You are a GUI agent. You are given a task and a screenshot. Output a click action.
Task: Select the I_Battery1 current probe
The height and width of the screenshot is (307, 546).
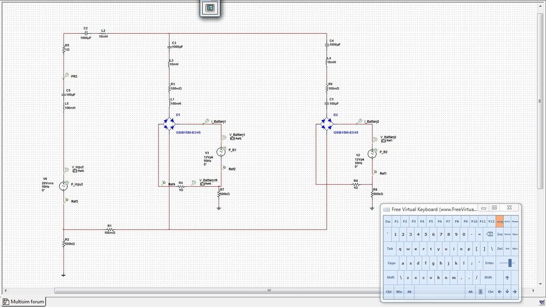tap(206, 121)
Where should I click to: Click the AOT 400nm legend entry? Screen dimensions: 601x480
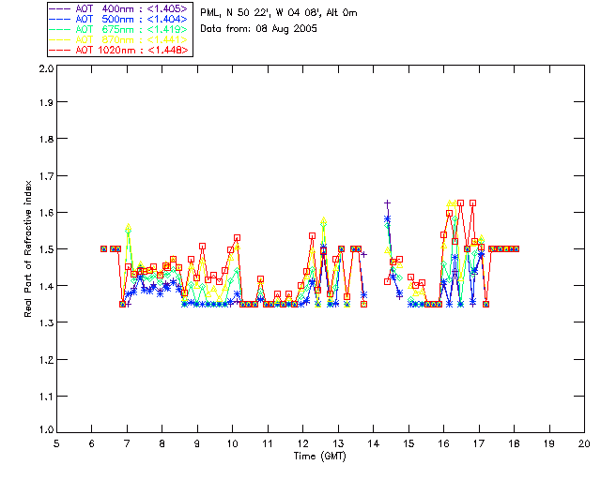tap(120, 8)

■ **WORK TO COMPLETE**: Once more, please print the whole listing exactly, omitting each image.

■ **EXPECTED OUTPUT**:
You are a GUI agent. You are given a task and a screenshot. Output a click action.
Task: Select the I_Battery1 current probe
The height and width of the screenshot is (307, 546).
tap(206, 121)
Where should I click to: Click the AOT 400nm legend entry? Screen dimensions: 601x480
tap(120, 8)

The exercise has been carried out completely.